3 min de leitura·28 de fevereiro de 2026·Equipe Hub do Mercado

Como se divorciar de forma rápida e sem brigas?

Entenda como funciona o divórcio consensual, um caminho mais célere e menos desgastante para casais que buscam uma separação amigável. Saiba seus direitos.

O fim de um casamento é, sem dúvida, um momento delicado e repleto de emoções complexas. Lidar com a separação, mesmo quando há um acordo mútuo, pode ser desafiador. No entanto, o divórcio consensual surge como uma alternativa que busca minimizar o desgaste emocional e financeiro, permitindo que as partes envolvidas construam um futuro de forma mais pacífica e colaborativa.

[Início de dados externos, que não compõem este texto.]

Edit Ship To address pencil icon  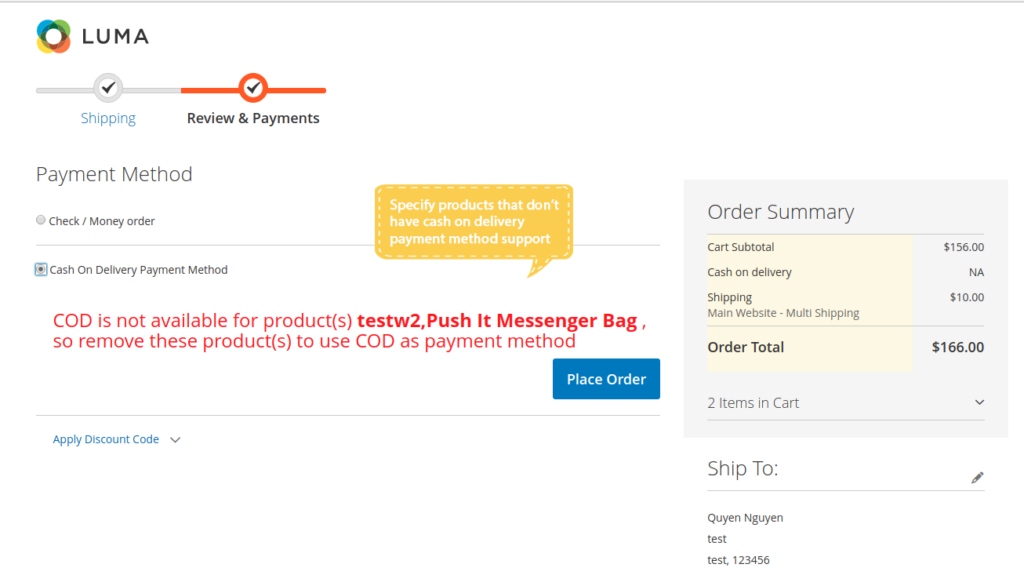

Essa modalidade de divórcio é ideal para casais que conseguem chegar a um consenso sobre todos os pontos cruciais da separação: partilha de bens, guarda dos filhos (se houver), pensão alimentícia e regime de visitas. Quando há essa harmonia, o processo se torna significativamente mais rápido, menos burocrático e, consequentemente, menos oneroso para todos os envolvidos. É uma demonstração de maturidade e respeito mútuo, mesmo diante do encerramento de um ciclo.

O que você pode fazer agora

Se você e seu cônjuge decidiram pelo divórcio consensual, o primeiro passo é dialogar abertamente sobre todos os aspectos que precisam ser resolvidos. Listem os bens a serem partilhados (imóveis, veículos, investimentos, dívidas), definam a guarda dos filhos (compartilhada ou unilateral), estabeleçam a pensão alimentícia (se aplicável) e o regime de visitas. Quanto mais detalhado e transparente for esse acordo inicial, mais fluida será a condução do processo jurídico.

Após esse alinhamento inicial, é fundamental buscar a orientação de um advogado especializado em direito de família. Mesmo sendo consensual, a presença de um profissional é obrigatória por lei para garantir que os direitos de ambos sejam preservados e que o acordo esteja em conformidade com a legislação vigente. O advogado irá transformar o consenso em um documento legal, o que é crucial para a homologação judicial ou extrajudicial.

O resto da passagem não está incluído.